Among the entries below, extract exactly the lines that run from the one with "πρωτοσέλιδα (41, 2078)" through the one with "amp (26, 1764)", both ends included.

*** STORED DATA Section Begins ***

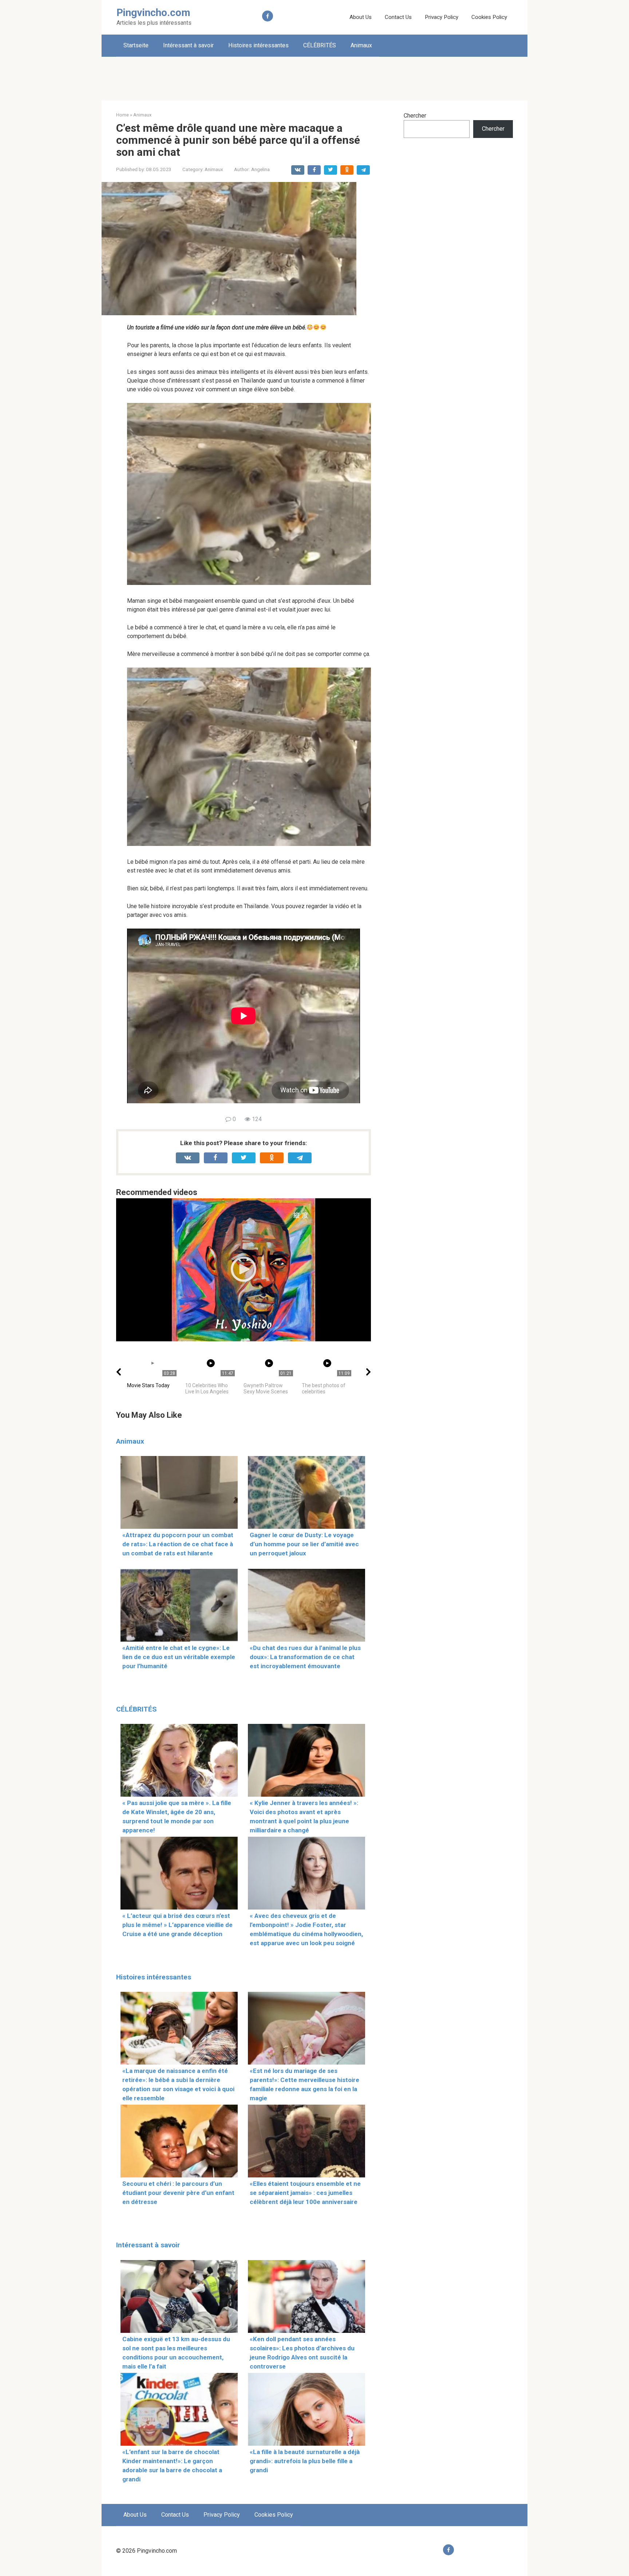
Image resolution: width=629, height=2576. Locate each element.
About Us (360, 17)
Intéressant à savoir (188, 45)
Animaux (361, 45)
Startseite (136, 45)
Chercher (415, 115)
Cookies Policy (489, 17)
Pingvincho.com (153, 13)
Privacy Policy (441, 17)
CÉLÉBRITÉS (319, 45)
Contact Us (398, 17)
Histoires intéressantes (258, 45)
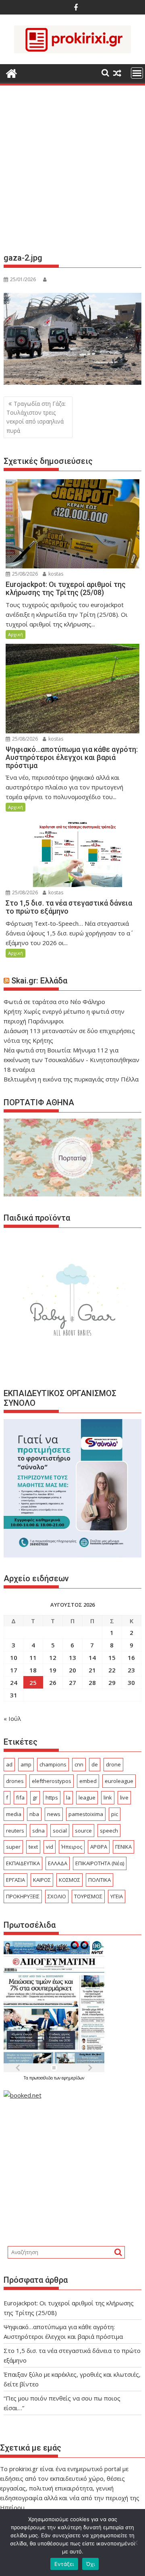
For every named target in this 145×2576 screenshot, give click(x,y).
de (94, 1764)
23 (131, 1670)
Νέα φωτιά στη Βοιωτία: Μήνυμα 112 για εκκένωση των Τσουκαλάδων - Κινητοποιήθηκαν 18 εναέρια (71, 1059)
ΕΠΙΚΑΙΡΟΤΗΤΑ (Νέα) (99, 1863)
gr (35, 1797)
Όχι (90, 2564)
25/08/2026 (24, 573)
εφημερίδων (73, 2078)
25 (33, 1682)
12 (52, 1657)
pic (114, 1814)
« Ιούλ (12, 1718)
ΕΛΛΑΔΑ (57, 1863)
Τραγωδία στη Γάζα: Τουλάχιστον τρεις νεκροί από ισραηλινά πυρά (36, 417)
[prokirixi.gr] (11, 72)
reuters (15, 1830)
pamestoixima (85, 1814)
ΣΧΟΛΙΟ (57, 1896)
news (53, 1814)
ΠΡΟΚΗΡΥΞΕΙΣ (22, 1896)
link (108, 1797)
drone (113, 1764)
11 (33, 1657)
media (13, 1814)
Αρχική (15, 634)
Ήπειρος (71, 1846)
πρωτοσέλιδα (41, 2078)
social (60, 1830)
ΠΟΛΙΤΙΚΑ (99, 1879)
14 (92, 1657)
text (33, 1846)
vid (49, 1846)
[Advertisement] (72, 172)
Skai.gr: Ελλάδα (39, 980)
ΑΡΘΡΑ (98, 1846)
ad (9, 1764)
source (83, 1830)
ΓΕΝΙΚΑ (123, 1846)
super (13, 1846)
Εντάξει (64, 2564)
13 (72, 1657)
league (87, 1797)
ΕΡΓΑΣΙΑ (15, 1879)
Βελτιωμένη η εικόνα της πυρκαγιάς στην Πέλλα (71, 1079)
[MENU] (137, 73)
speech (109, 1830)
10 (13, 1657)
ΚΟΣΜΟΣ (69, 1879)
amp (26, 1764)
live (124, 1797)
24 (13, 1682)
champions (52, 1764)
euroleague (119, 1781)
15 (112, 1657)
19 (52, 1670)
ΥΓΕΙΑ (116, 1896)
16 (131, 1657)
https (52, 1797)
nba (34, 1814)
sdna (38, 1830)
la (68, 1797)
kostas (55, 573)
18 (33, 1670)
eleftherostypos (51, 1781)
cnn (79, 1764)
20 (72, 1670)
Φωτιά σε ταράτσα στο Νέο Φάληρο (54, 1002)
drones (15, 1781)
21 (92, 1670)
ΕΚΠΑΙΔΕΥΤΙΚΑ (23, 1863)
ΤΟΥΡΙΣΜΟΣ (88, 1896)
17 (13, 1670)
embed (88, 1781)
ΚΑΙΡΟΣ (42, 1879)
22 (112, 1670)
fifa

*** STORED DATA Section Ends ***

- _RESULT_
πρωτοσέλιδα (41, 2078)
social (60, 1830)
ΠΟΛΙΤΙΚΑ (99, 1879)
14 (92, 1657)
text (33, 1846)
vid (49, 1846)
[Advertisement] (72, 172)
Skai.gr: Ελλάδα (39, 980)
ΑΡΘΡΑ (98, 1846)
ad (9, 1764)
source (83, 1830)
ΓΕΝΙΚΑ (123, 1846)
super (13, 1846)
Εντάξει (64, 2564)
13 (72, 1657)
league (87, 1797)
ΕΡΓΑΣΙΑ (15, 1879)
Βελτιωμένη η εικόνα της πυρκαγιάς στην Πέλλα (71, 1079)
[MENU] (137, 73)
speech (109, 1830)
10 (13, 1657)
ΚΟΣΜΟΣ (69, 1879)
amp (26, 1764)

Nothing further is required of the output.